The Temple, though, is not the only source of power in the world in which you live.  You are part of a people—a nation—but you are an occupied people.  The real power of the secular government—Rome—is brutally unquestionable.  Rome allows the Temple culture to exist as long as you pay your taxes and don’t rise in revolt.  An unholy alliance develops between the Temple and Rome.  Rome needs the Temple to keep the peace and guarantee cash flow.  The Temple can continue to hold its religious ceremonies only if the people are peaceful and pay their taxes.

In this ancient world which you find yourself there are few civil rights.  Death is common.  Cruelty is common.  The life of a single peasant, such as yourself, is cheap and carries little concern for the unholy Temple/State alliance.  Oppression, dehumanizing oppression, is the way of life.  You accept it, simply, as the way it is.

Into this world comes one who seeks not just to break free from of the oppressors—but to live in such a way that the oppression can’t reach you in the first place.  He teaches love of self and God and neighbor.  He tells people that God finds them whole.  He tells you that whatever others have said, whatever you have told yourself, that God loves you and finds you whole and complete just as you are.  He teaches forgiveness and creates a beloved community.  To the outsider, the excluded, the oppressed, he says come to the table, sit and eat.

You, yourself, sit and eat.  Then, as now, when we are burdened and our lives don’t always make sense.  You sit and you eat and you become part of a community.  An odd, and unexpected thing happens.  As you become part of this community, as you sit and eat, the doubts and demons that have haunted you diminish.  You sit and eat and become part of something larger than yourself.  As you do you get stronger, your physical infirmities diminish, you become healthy.

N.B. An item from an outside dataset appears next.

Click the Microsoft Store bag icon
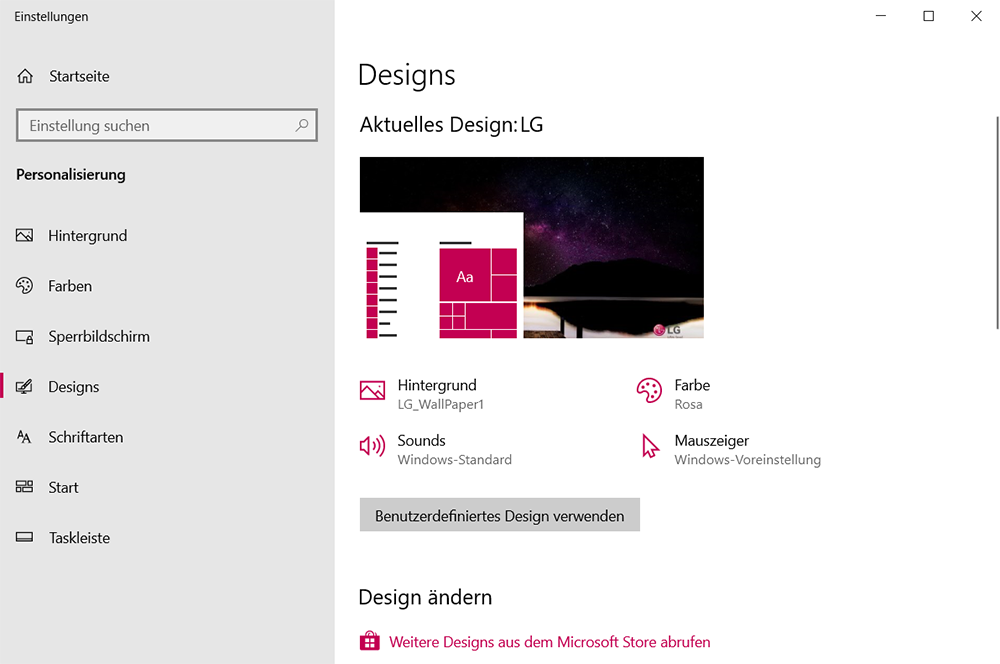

Is this a miracle?  I don’t know, maybe.  The thing I do know is that life is still precarious.  You are OK for now—but what about tomorrow?  Life, then as now, carries few assurances so you come to anticipate the coming of a new life, a new time, a new world—where justice and compassion will unseat oppression and cruelty forever.  You imagine that you are living in the very beginning of that new time.  Someone calls it the Kingdom of God, the Realm of God, and that seems right.

Then something happens.  You shouldn’t be surprised, but terror grips you nonetheless.  The one who you love as no other—the one who is brother and father and teacher and lover and hope-incarnate is cruelly taken from your midst.  No wheel can hold without its hub and you expect this realm of hope and community, of health and healing, to die as quickly as it came to be.  It doesn’t. 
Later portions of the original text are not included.